# TASK BRIEF
Convert each line of the listing below into a JSON list of strings, one string per line, omitting blank lines and the pictures.

# DATASET
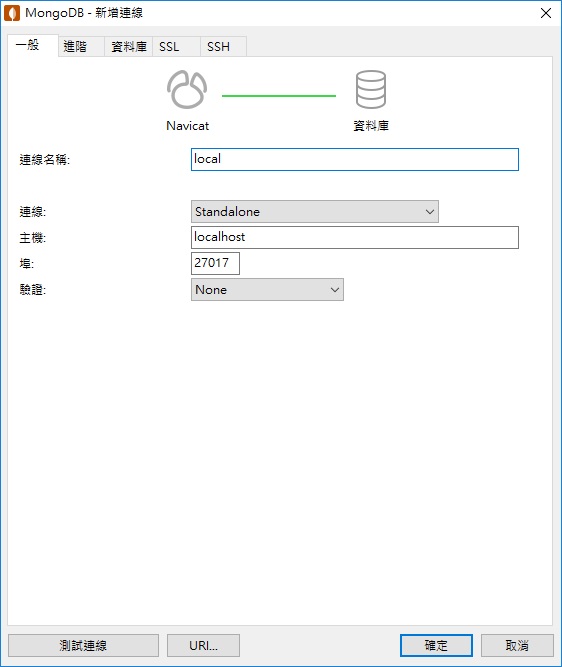Click the URI... button
Screen dimensions: 562x667
point(203,645)
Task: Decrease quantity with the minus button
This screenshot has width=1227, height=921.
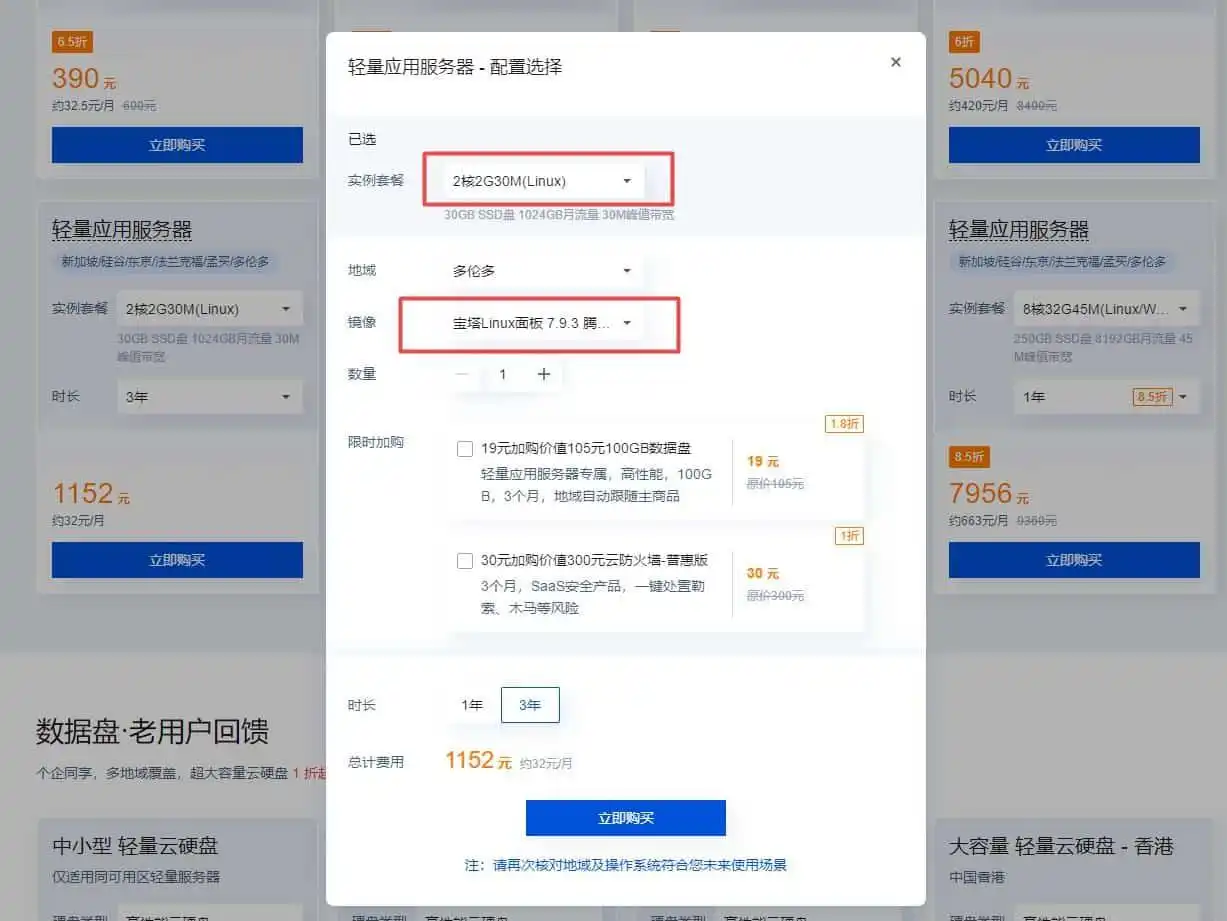Action: tap(462, 374)
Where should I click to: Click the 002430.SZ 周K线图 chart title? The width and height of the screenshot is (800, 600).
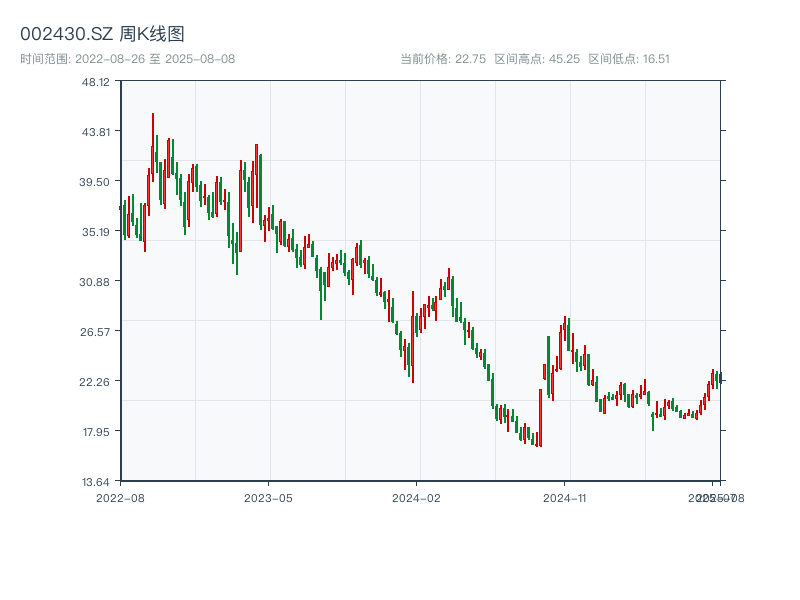tap(102, 35)
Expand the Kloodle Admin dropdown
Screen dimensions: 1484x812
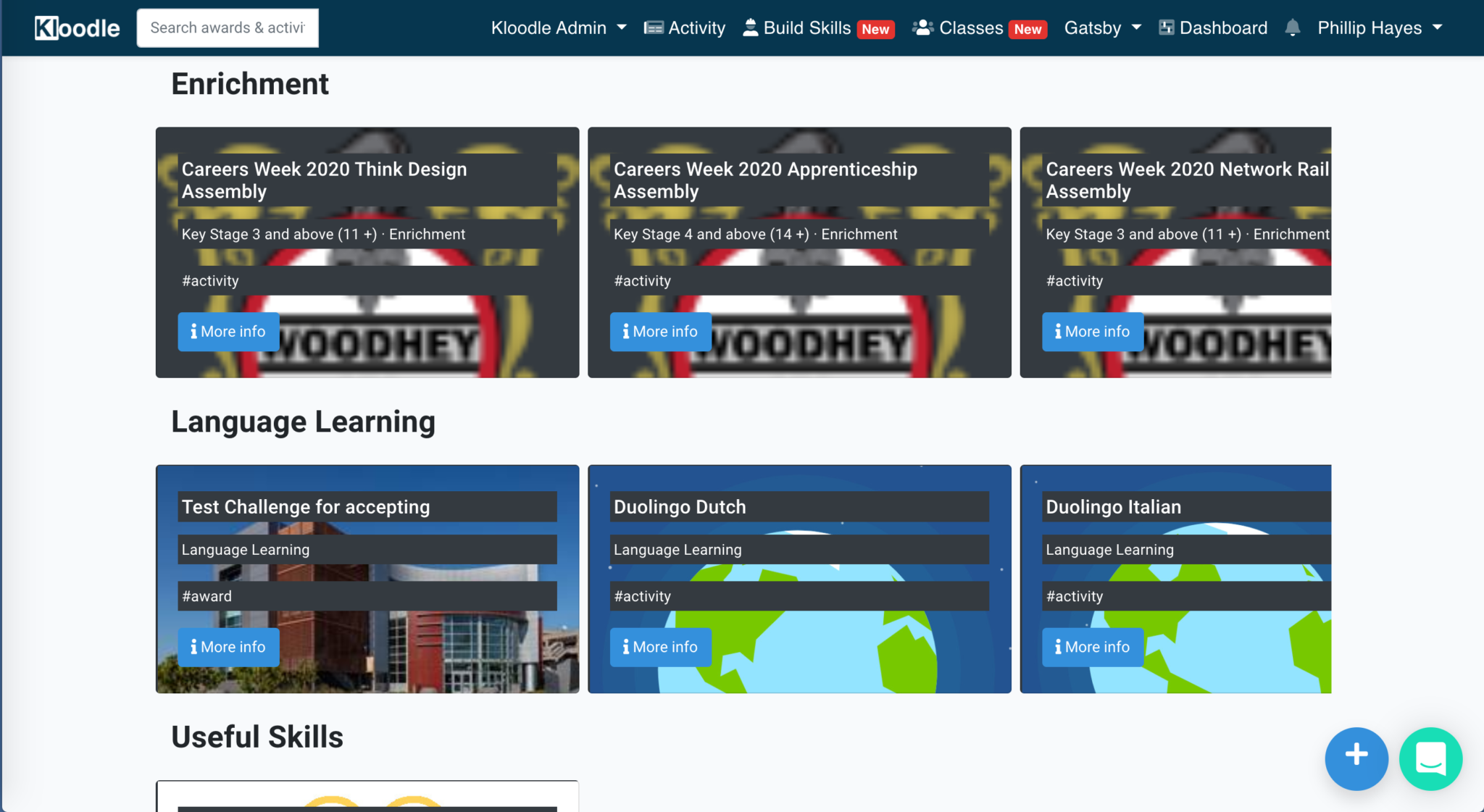(x=558, y=28)
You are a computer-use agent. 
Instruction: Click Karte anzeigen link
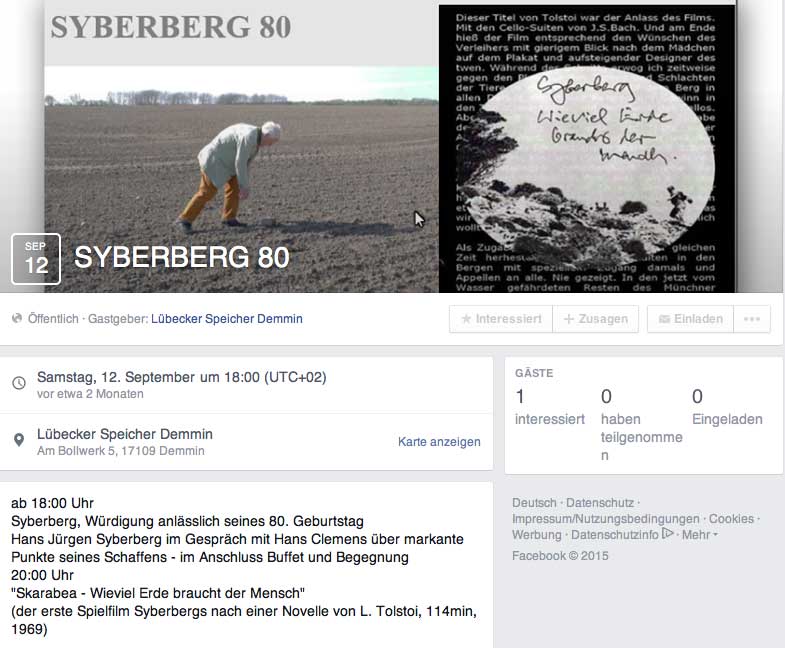439,442
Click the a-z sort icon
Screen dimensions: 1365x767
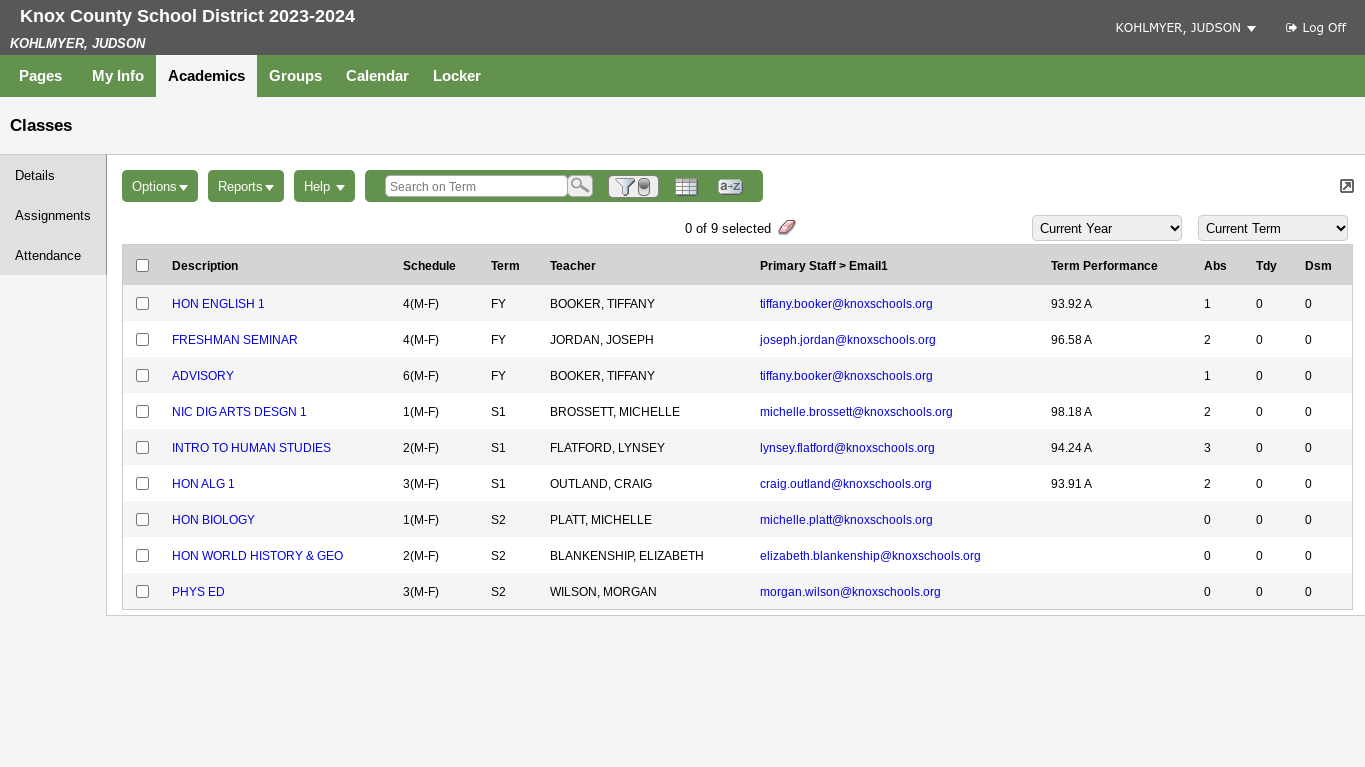[x=730, y=187]
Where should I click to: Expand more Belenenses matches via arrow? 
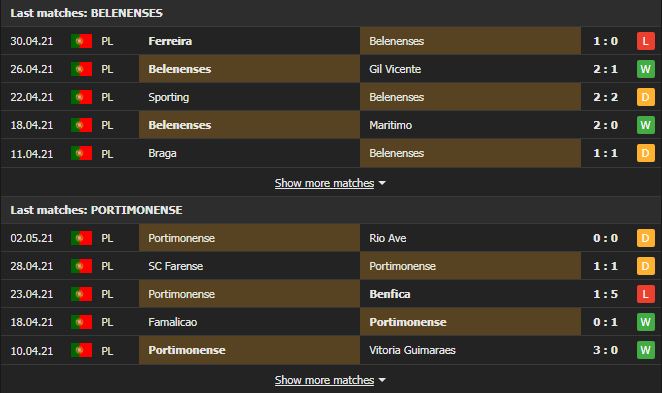click(x=382, y=183)
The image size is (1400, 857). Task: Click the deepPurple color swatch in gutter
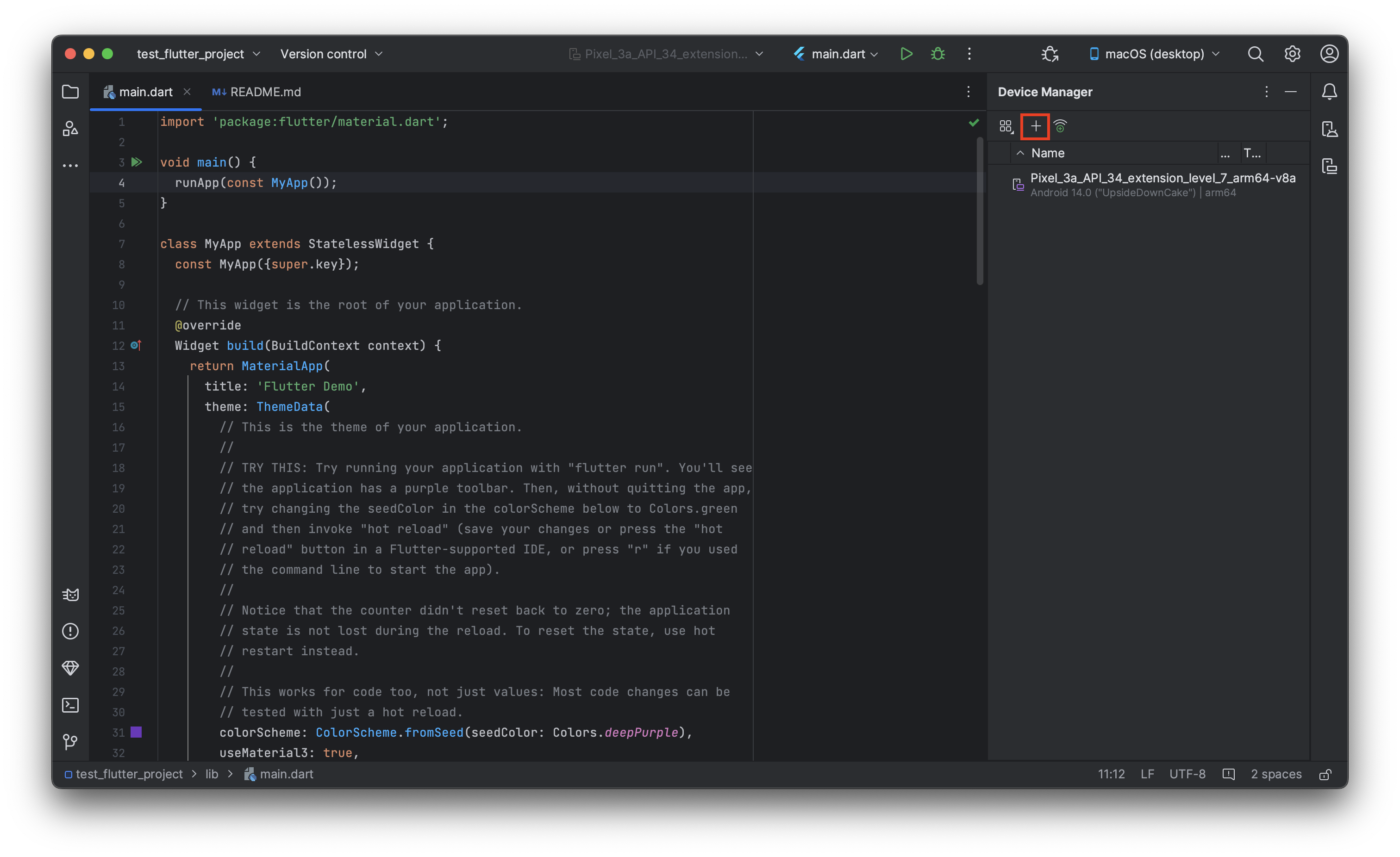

# WRITTEN SOLUTION
[
  "Click the URI... button",
  "Screen dimensions: 562x667",
  "point(203,645)",
  "Task: Decrease quantity with the minus button",
  "This screenshot has width=1227, height=921.",
  "Action: tap(462, 374)",
  "Where should I click to: Click the 002430.SZ 周K线图 chart title? The width and height of the screenshot is (800, 600).",
  "tap(102, 35)",
  "Expand the Kloodle Admin dropdown",
  "Screen dimensions: 1484x812",
  "(x=558, y=28)",
  "You are a computer-use agent. ",
  "Instruction: Click Karte anzeigen link",
  "439,442",
  "Click the a-z sort icon",
  "Screen dimensions: 1365x767",
  "[x=730, y=187]",
  "Where should I click to: Expand more Belenenses matches via arrow? ",
  "click(x=382, y=183)",
  "The image size is (1400, 857). Task: Click the deepPurple color swatch in gutter"
]